# SET TASK A
Answer these questions using the curling championship text:
(i) In what year was the championship established?
(ii) At what venue was the 2020 Mixed Doubles Championship held?
(iii) What was the score of the 2022 final, and after how many ends?

# TEXT SECTION

- Established: 2007
- 2026 host city: Aberdeen
- 2026 arena: Curl Aberdeen
- 2026 champion: Katie McMillan / Angus Bryce

= Scottish Mixed Doubles Curling Championship =

National curling championship

The Scottish Mixed Doubles Curling Championship is the national curling championship for mixed doubles in Scotland. The Championship has been held annually since 2007 and the winners proceed to represent Scotland at the World Mixed Doubles Curling Championship.

The 2019 champions were Gina Aitken and Scott Andrews, who went through the 12-team 2018 Championships undefeated with Duncan Menzies filling in for an injured Andrews. At the 2019 World Mixed Doubles Championship they finished the round robin with a 6-1 record before losing in the first round of the playoffs to Estonia.

The 2020 Mixed Doubles Championship was held 27 February - 1 March, 2020 at the Dewars Centre in Perth.

In 2022, Eve Muirhead and Bobby Lammie went undefeated through the entire championship, beating Jennifer Dodds and Bruce Mouat in the final 9-2 after 5 ends.

# SOURCE RECORDS
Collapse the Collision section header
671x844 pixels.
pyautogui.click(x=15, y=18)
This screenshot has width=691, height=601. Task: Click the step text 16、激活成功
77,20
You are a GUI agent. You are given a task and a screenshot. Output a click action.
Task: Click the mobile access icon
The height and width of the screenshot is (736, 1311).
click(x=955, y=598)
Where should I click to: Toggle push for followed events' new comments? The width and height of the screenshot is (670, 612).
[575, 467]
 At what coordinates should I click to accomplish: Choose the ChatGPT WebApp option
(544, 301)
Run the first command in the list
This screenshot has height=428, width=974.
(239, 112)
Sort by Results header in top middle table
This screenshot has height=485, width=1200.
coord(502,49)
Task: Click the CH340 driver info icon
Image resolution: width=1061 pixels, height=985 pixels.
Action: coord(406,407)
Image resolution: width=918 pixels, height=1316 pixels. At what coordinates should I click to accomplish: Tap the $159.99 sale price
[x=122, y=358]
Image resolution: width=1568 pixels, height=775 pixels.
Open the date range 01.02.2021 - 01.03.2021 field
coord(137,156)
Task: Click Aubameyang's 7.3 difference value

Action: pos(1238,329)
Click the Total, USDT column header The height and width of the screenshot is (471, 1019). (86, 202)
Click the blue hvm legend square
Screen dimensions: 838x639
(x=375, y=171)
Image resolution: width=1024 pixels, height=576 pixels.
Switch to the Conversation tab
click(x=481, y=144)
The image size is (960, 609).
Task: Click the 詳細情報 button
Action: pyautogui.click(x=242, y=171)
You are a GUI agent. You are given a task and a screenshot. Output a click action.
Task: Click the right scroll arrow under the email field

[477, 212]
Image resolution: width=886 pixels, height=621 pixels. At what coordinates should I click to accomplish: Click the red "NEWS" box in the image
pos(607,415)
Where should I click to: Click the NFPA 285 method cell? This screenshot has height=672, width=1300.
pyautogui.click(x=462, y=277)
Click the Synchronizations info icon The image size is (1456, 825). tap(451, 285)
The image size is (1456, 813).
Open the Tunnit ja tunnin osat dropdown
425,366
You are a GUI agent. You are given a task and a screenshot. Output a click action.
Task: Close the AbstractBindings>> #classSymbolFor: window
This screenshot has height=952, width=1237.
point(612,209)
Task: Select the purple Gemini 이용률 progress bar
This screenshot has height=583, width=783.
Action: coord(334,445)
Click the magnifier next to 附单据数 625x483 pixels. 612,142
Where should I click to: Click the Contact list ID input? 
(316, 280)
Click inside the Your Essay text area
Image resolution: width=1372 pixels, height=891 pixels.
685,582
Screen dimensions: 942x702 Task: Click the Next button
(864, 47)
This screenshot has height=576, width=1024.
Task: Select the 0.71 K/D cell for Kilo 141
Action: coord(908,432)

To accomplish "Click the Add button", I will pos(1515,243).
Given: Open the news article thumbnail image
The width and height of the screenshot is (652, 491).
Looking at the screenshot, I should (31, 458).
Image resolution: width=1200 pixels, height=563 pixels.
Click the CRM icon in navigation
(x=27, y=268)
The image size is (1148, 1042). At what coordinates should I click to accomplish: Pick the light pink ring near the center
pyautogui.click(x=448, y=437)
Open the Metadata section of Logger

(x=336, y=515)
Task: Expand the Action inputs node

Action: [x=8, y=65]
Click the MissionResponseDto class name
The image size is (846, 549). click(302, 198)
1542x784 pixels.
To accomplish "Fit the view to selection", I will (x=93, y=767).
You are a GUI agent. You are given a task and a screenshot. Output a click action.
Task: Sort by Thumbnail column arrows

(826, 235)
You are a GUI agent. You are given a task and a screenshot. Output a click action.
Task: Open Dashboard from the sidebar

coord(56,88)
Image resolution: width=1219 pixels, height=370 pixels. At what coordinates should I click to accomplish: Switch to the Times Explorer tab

# SET TASK B
Duplicate the rows starting at the line that contains "This screenshot has width=691, height=601." and ending at the line that contains "Action: pyautogui.click(x=242, y=171)", both included.

# EXERCISE RESPONSE A
(i) 2007
(ii) The Dewars Centre in Perth
(iii) 9-2, after 5 ends

# EXERCISE RESPONSE B
This screenshot has width=691, height=601. Task: Click the step text 16、激活成功
77,20
You are a GUI agent. You are given a task and a screenshot. Output a click action.
Task: Click the mobile access icon
The height and width of the screenshot is (736, 1311).
click(x=955, y=598)
Where should I click to: Toggle push for followed events' new comments? The width and height of the screenshot is (670, 612).
[575, 467]
 At what coordinates should I click to accomplish: Choose the ChatGPT WebApp option
(544, 301)
Run the first command in the list
This screenshot has height=428, width=974.
(239, 112)
Sort by Results header in top middle table
This screenshot has height=485, width=1200.
coord(502,49)
Task: Click the CH340 driver info icon
Image resolution: width=1061 pixels, height=985 pixels.
Action: coord(406,407)
Image resolution: width=918 pixels, height=1316 pixels. At what coordinates should I click to accomplish: Tap the $159.99 sale price
[x=122, y=358]
Image resolution: width=1568 pixels, height=775 pixels.
Open the date range 01.02.2021 - 01.03.2021 field
coord(137,156)
Task: Click Aubameyang's 7.3 difference value

Action: pos(1238,329)
Click the Total, USDT column header The height and width of the screenshot is (471, 1019). (86, 202)
Click the blue hvm legend square
Screen dimensions: 838x639
(x=375, y=171)
Image resolution: width=1024 pixels, height=576 pixels.
Switch to the Conversation tab
click(x=481, y=144)
The image size is (960, 609).
Task: Click the 詳細情報 button
Action: pyautogui.click(x=242, y=171)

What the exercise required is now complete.